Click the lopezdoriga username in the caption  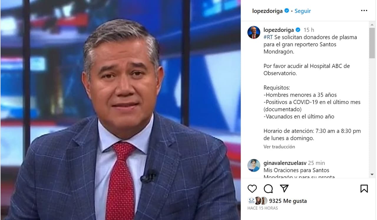click(279, 30)
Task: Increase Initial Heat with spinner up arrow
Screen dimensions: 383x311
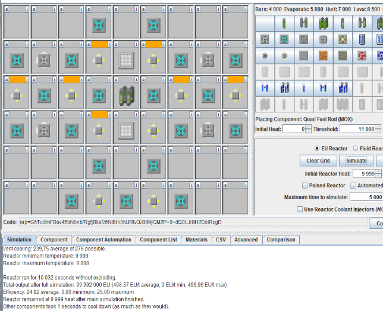Action: tap(308, 127)
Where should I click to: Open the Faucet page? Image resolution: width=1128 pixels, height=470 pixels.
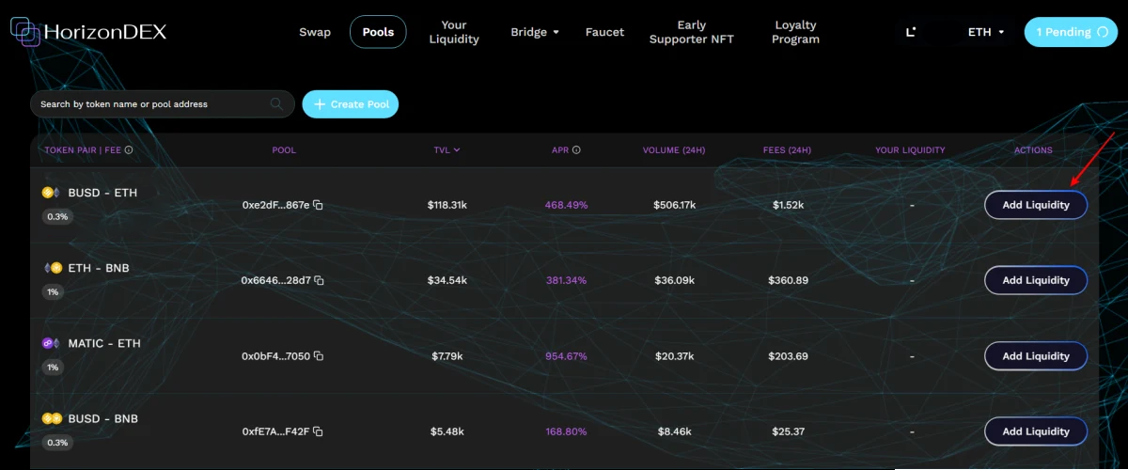pyautogui.click(x=604, y=32)
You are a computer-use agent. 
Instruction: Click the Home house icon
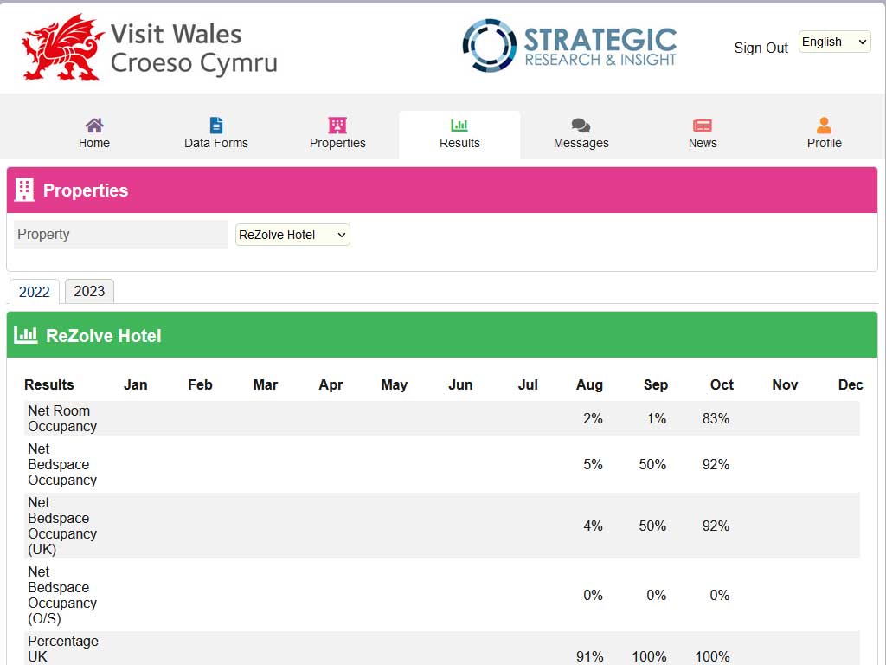(x=94, y=126)
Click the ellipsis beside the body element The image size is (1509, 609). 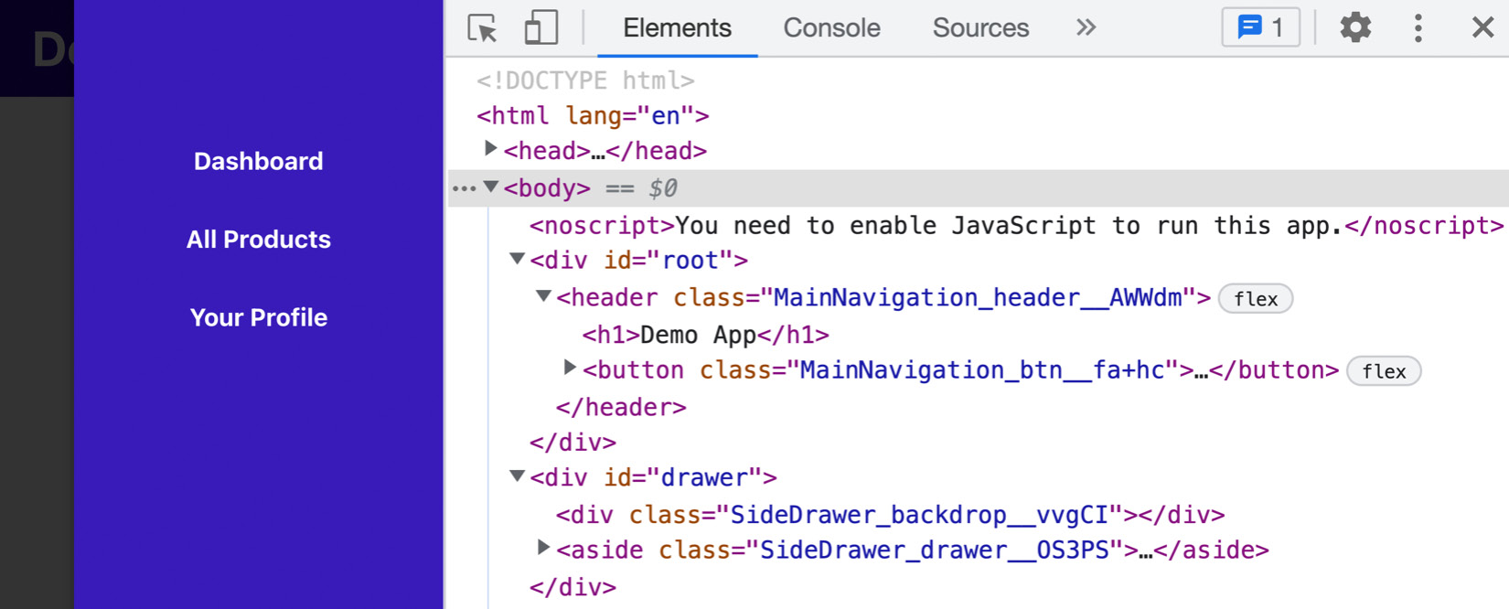pyautogui.click(x=464, y=189)
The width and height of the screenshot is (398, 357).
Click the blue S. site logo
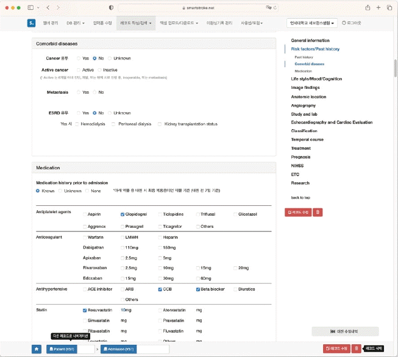click(x=31, y=23)
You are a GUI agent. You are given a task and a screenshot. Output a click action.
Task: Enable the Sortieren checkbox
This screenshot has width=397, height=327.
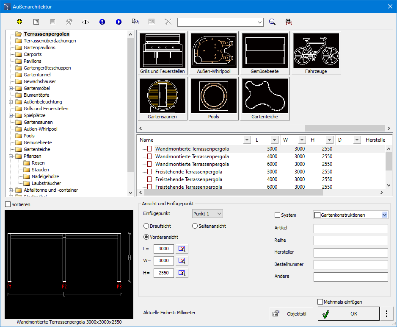tap(8, 204)
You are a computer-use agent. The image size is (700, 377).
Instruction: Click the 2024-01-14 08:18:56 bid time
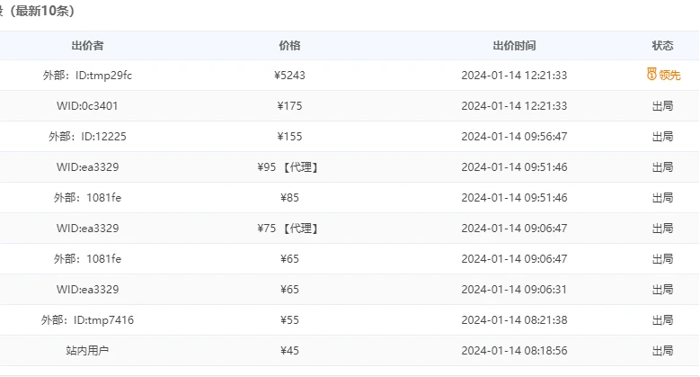514,351
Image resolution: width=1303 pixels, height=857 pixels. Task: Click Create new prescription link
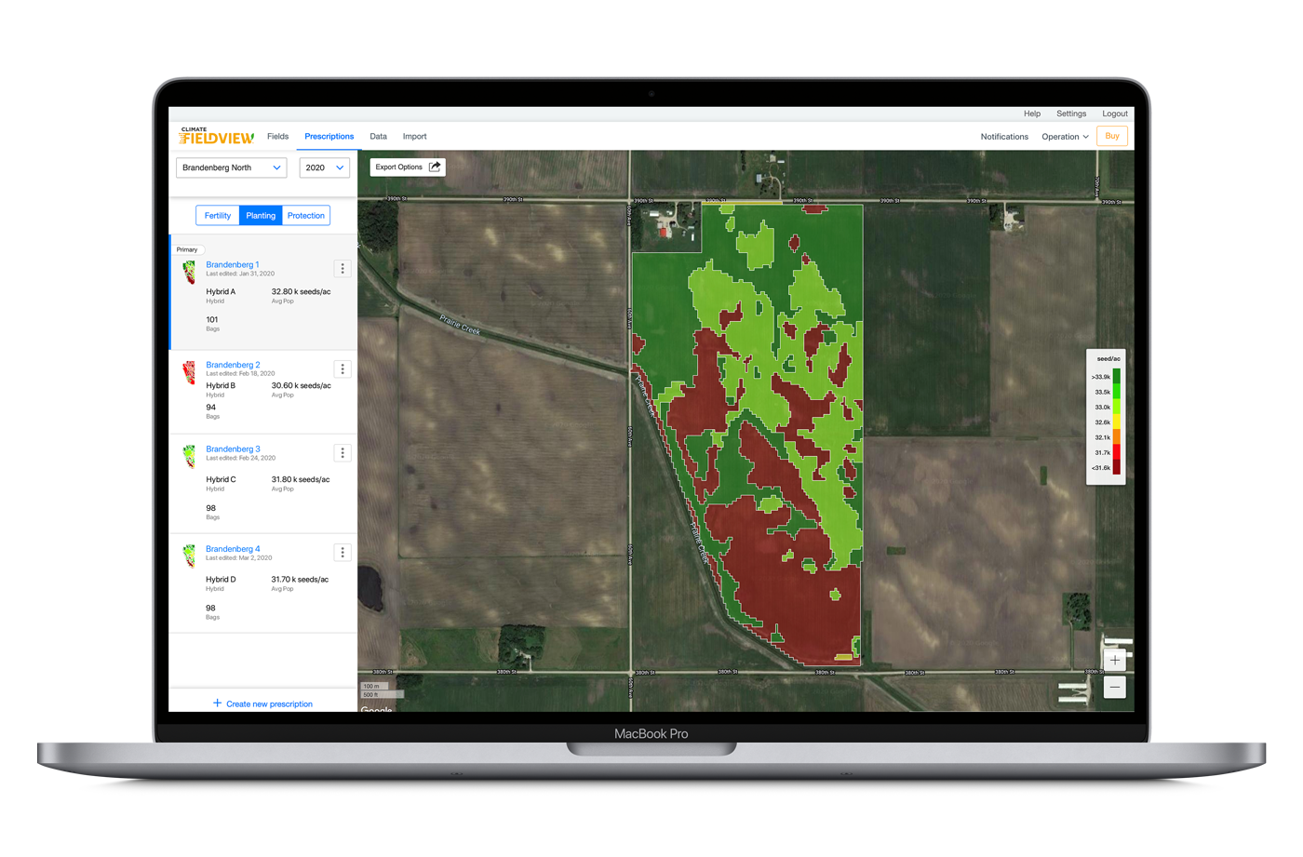263,703
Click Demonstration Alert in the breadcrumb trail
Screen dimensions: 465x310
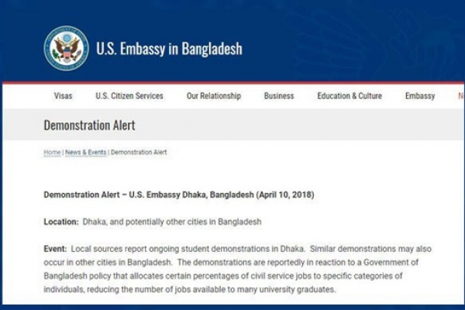pos(139,153)
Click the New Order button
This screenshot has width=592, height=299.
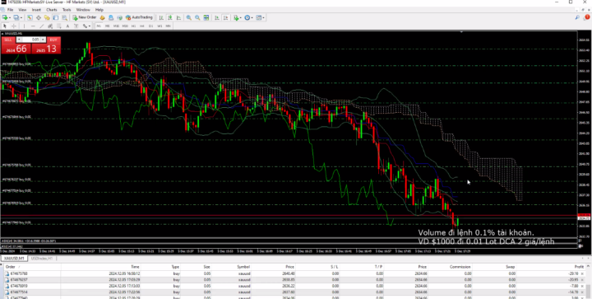point(85,17)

-----

§ Work instruction
Transcribe only the lines from the one holding "Click the New Order button" through the last line of the listing above, inclusive, and do not include the pictures.

§ Final answer
Click the New Order button
This screenshot has width=592, height=299.
point(85,17)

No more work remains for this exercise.